İstanbul Bar Association Chairman Ümit Kocasakal -- known for earlier remarks in solidarity with suspects in the Ergenekon case, a clandestine gang accused of plotting to overthrow the government, took aim at the current state of the Turkish Armed Forces (TSK) at a conference focusing on the new constitution held in Eskişehir province on Monday.
“We thought we had an army which is powerful and which will protect us. We now have the Turkish unarmed forces. You are now the Turkish unarmed forces,” he said at the conference, titled “Judicial Independence and New Constitution.”
“We left behind the idea of thinking we have a national army the day we entered NATO,” he said.
Kocasakal was also critical of the main opposition Republican People's Party (CHP). He said the party had lost its orientation of being on the side of the public.
He also criticized the trial of people who held senior military positions during the 1980 military coup and Feb. 28, 1997 military intervention.
“Some people who were coup supporters in the past are taking opposite stances today. If they had hearts, they should have opposed all coups,” he added.
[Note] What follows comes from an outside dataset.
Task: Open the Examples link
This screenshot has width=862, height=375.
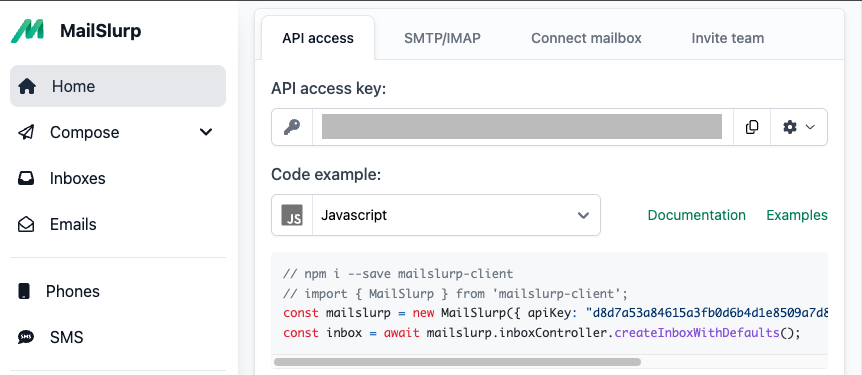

Separate incidents have shown that Kocasakal has a growing dislike of and problem with anti-coup lawyers and journalists. Kocasakal, who was elected to the helm of the İstanbul Bar Association in November 2010, has frequently sparked controversy for his support of suspects who are being tried as part of the Sledgehammer coup case.
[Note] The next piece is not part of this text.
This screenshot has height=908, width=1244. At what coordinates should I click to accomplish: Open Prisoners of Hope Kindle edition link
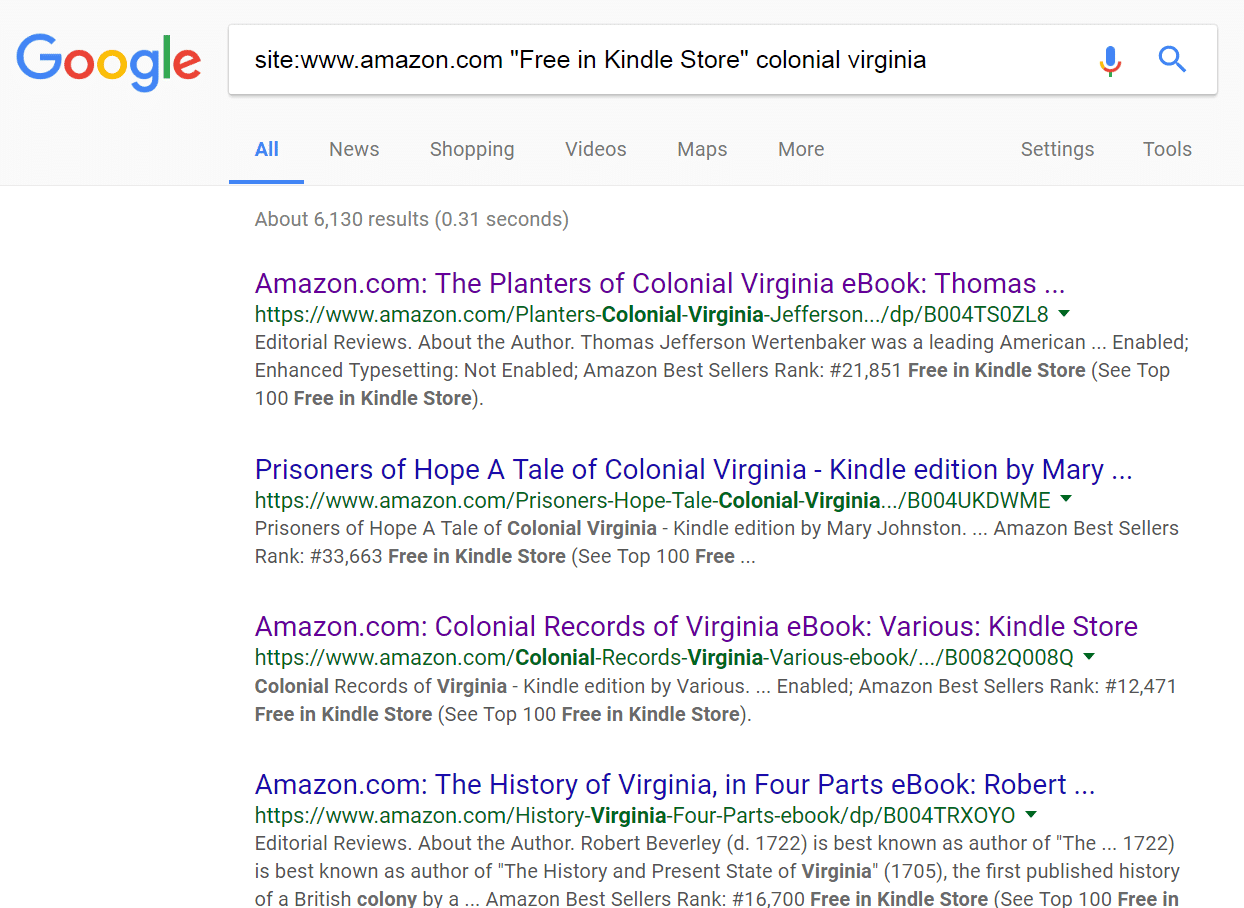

The İstanbul Bar Association, according to sources close to the organization, has allegedly prepared a plan with the aim of halting the proceedings of specially authorized courts, which were established in line with Articles 250 and 251 of the Code on Criminal Procedure (CMK) in 2005.
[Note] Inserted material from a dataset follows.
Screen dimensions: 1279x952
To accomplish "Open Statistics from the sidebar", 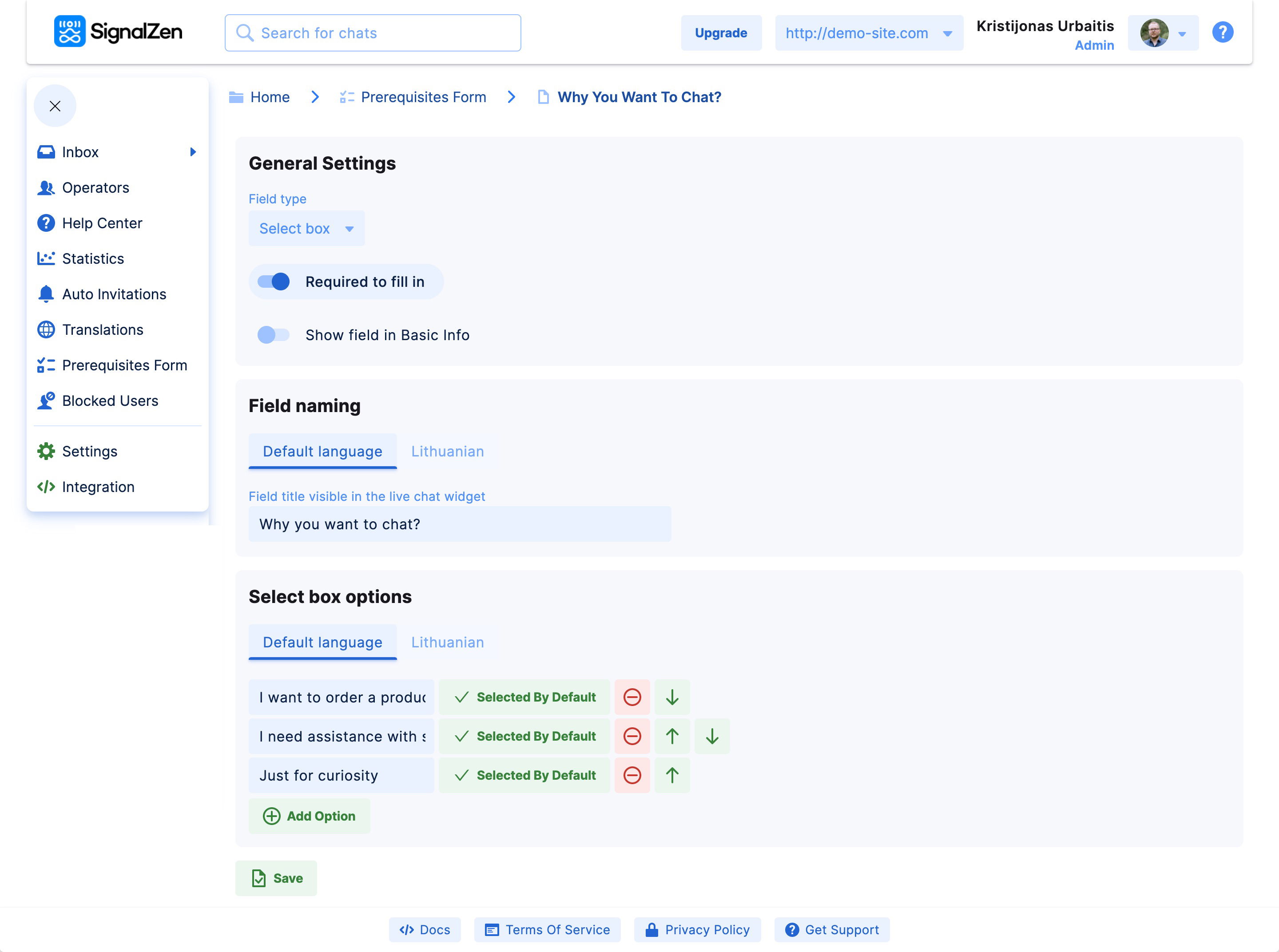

The bar association allegedly aims to stall some cases, such as the case against Ergenekon, the Balyoz (Sledgehammer) coup plan and that against the Kurdistan Communities Union (KCK), an umbrella organization that allegedly encompasses the terrorist Kurdistan Workers' Party (PKK). These three major cases are being tried by specially authorized courts.
Another speaker at the conference was Sabih Kanadoğlu, the former chief prosecutor of the Supreme Court of Appeals, known for his staunch secularism and unyielding opposition to the ruling Justice and Development Party (AK Party).
He said Turkey's current constitution is valid and that everybody has to abide by its rules. He also opposed preparations for making a new constitution.
Kanadoğlu was at the center of strong criticism in 2007 when he attempted to block the election of then-Foreign Minister Abdullah Gül to the presidency. Based on his interpretation of the constitution, he put forward the idea that the parliamentary quorum for a presidential election was 367. His claim halted the parliamentary vote on the presidential election. The AK Party held a referendum that resulted in the requirement that 184 deputies be in attendance for sessions and votes in Parliament.
The four political parties in Parliament have been in agreement about Turkey's need for a new constitution since last year's June 12 elections. The current constitution, which was drafted following the 1980 military coup, has been criticized by large segments of society since it includes many anti-democratic elements.